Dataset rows
....

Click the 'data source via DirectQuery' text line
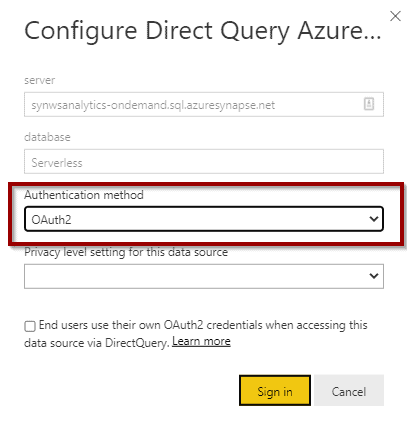97,343
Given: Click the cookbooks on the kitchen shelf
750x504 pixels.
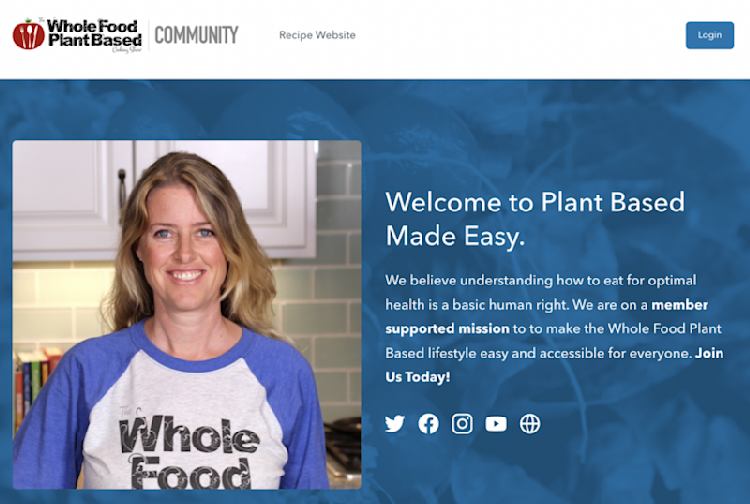Looking at the screenshot, I should (37, 385).
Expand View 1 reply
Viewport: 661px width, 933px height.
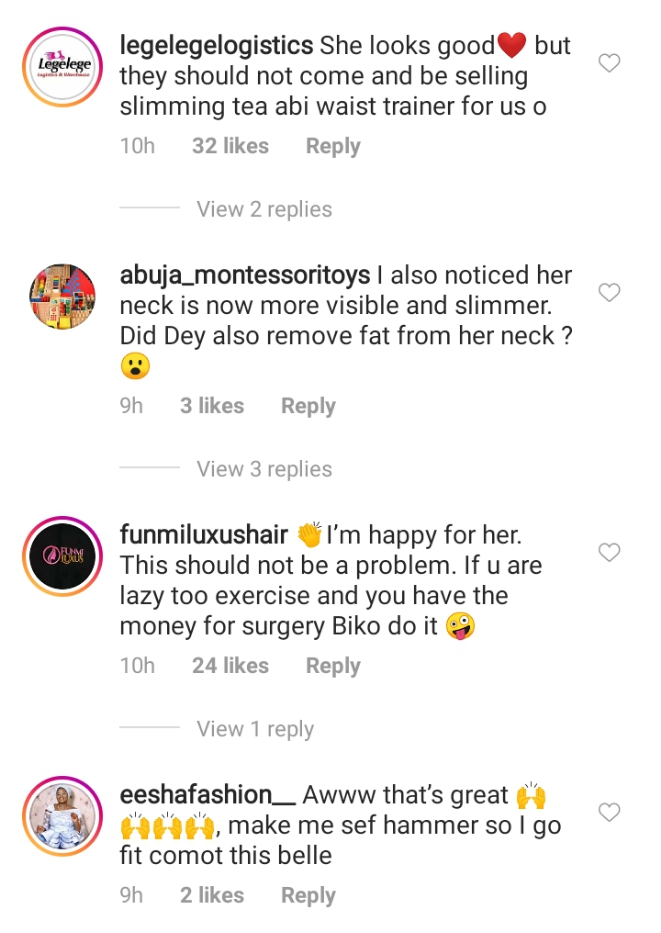click(x=255, y=729)
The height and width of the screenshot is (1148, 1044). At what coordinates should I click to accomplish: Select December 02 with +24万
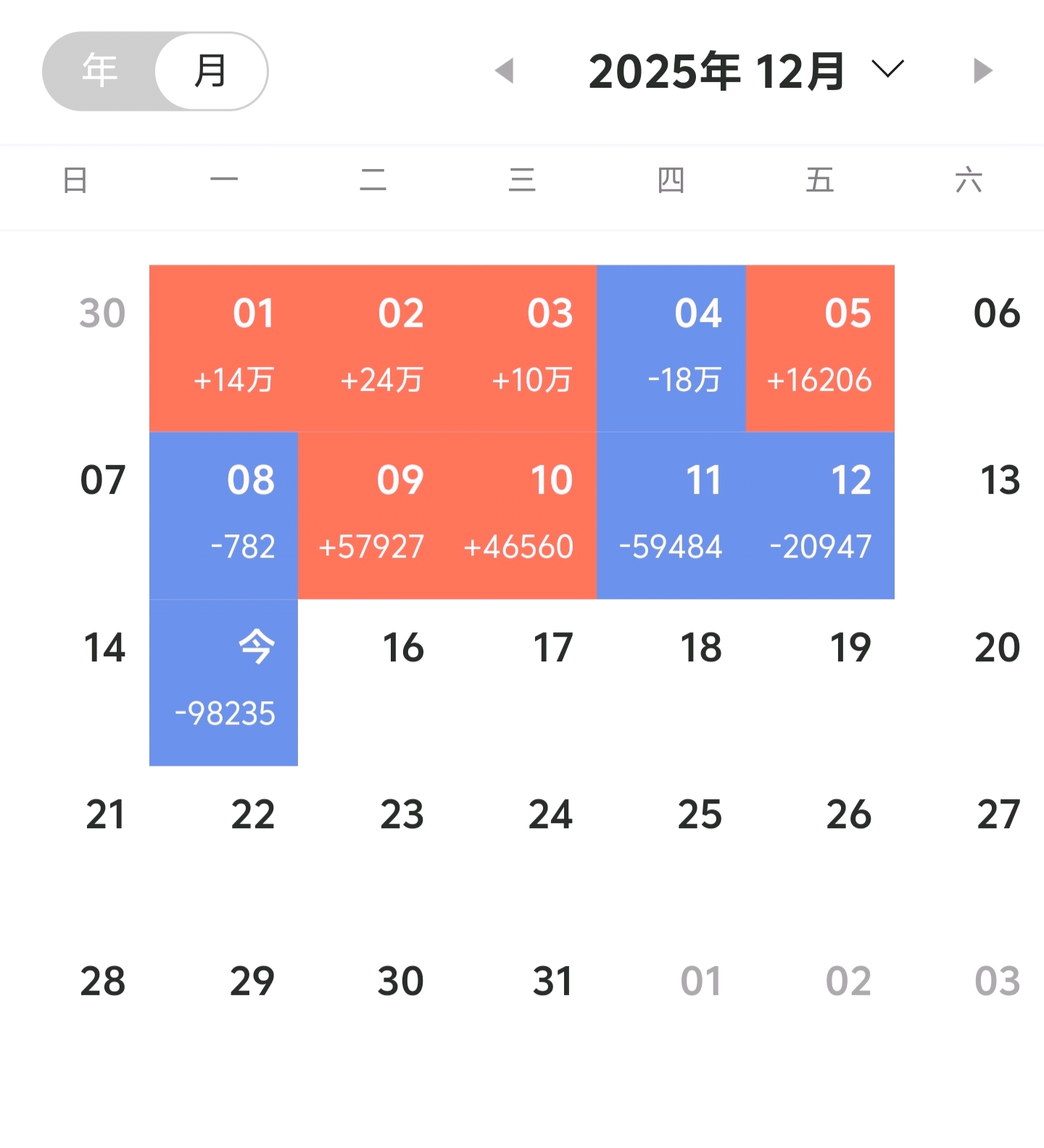pyautogui.click(x=373, y=349)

....

Problem to work on >> Can you repeat word for word the lines starting at the one that contains "The height and" and ending at the last line, both included, leaving out the pictures?

Written solution >>
The height and width of the screenshot is (1148, 1044). At what coordinates should I click to accomplish: Select December 02 with +24万
pyautogui.click(x=373, y=349)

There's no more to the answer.